Bernard Cazeneuve s’est rendu à Calais pour la 7e fois la semaine dernière. Il a promis de démanteler ce qui reste de la jungle en procédant par étapes et de répartir les migrants sur l’ensemble du sol français. On ne peut pas douter de la bonne volonté ni même de la constance du ministre de l’Intérieur, mais force est de constater que la situation sur place ne s’est pas améliorée et qu’elle a même empiré ces derniers mois. La surface du gigantesque bidonville près de Calais a bien été divisée par deux, mais le nombre de réfugiés n’a cessé d’y augmenter pour atteindre 7 à 10 000 personnes selon les sources.

Comme souvent, les mythes de l’antiquité illustrent assez bien le propos. Les efforts de Bernard Cazeneuve et des autres acteurs de cette tragédie grecque font penser à ceux de Sisyphe, condamné par les dieux à rouler sans fin une énorme pierre jusqu’au sommet d’une colline sans jamais pouvoir atteindre son but, et devant recommencer son travail depuis le pied chaque fois que le rocher y retombe. À moins que l’on préfère évoquer le fameux tonneau des Danaïdes, qui se vide au fur et à mesure que l’on tente de le remplir, comme un puits sans fond. Le ministre a annoncé la création de 2000 places d’hébergement et 6000 places en centres d’accueil, ce qui suffirait tout juste à reloger les migrants agglutinés dans le Calaisis et ne permettrait en rien de reloger les nouveaux arrivants qui ne manqueront pas de se présenter. La dernière fois que la France a tenté de résoudre le problème en démantelant les installations existantes, c’était à Sangatte, sous l’impulsion de Nicolas Sarkozy, avec l’insuccès que l’on sait.

Le même Nicolas Sarkozy qui veut maintenant dénoncer les accords bilatéraux avec la Grande-Bretagne, qu’il a pourtant signés de sa main, pour remettre la frontière anglaise à sa place, c’est-à-dire à Douvres.
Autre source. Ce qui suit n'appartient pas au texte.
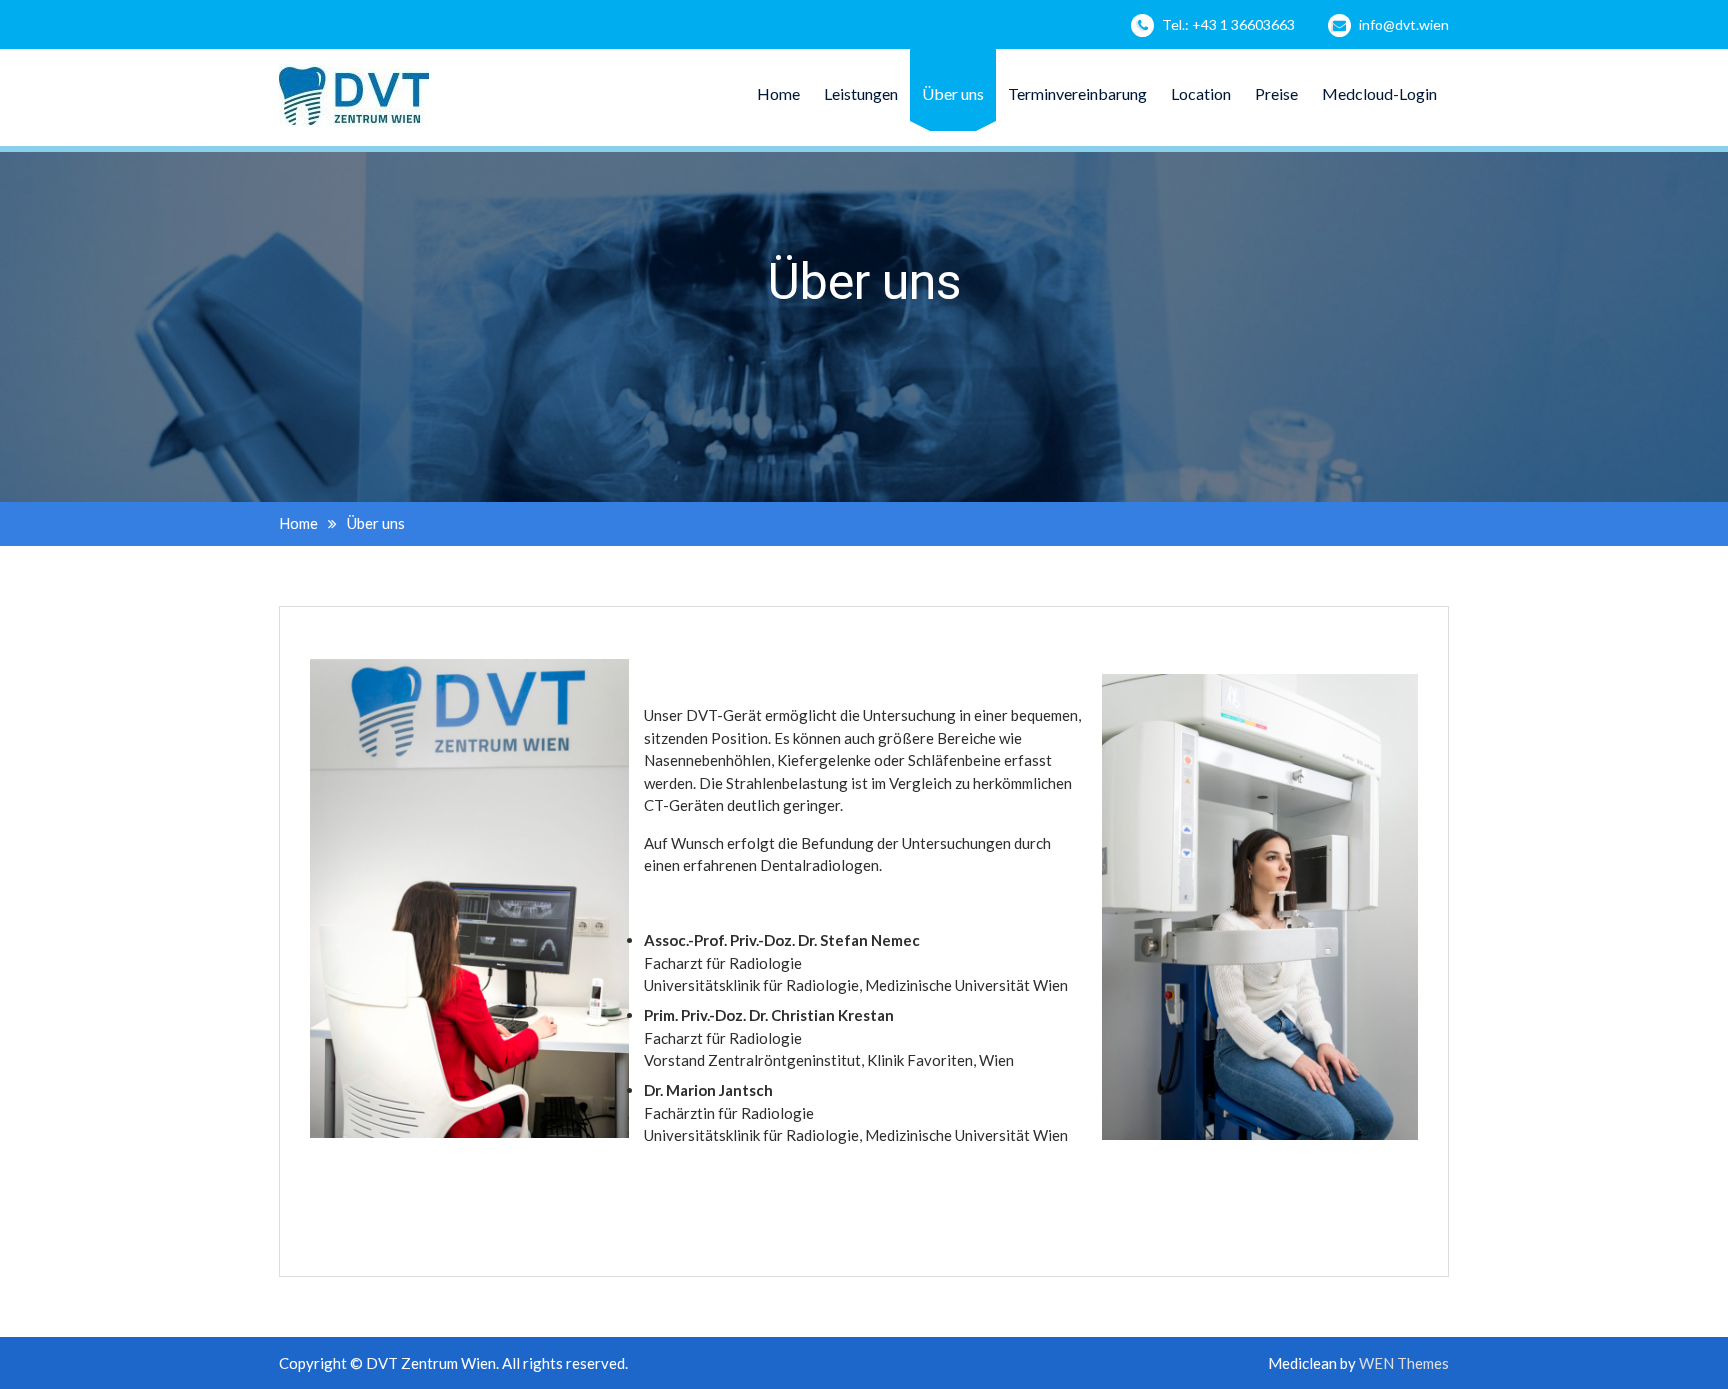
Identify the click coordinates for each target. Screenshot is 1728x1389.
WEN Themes (1404, 1363)
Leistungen (861, 93)
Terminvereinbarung (1077, 93)
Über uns (953, 93)
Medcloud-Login (1379, 93)
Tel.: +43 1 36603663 (1228, 24)
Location (1201, 93)
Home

Pourquoi pas ? Mais que ferons-nous des milliers de migrants refoulés par l’Angleterre ? À l’évidence, nous ne pourrons pas faire l’économie d’une recherche de solutions d’intégration et nous devrions nous y mettre sans délai, tant la situation ne cesse de se dégrader. Actuellement, les candidats à l’entrée en Grande-Bretagne se retrouvent dans la position du malheureux Tantale, lui aussi condamné par les dieux de l’Olympe à contempler éternellement un fleuve qui s’éloigne quand on veut boire de son eau et des fruits dont les branches sont inaccessibles. Quels crimes ces pauvres gens ont-ils pu commettre pour déclencher ainsi le courroux divin ? Ne sont-ils pas les victimes innocentes de notre indifférence et de notre égoïsme ?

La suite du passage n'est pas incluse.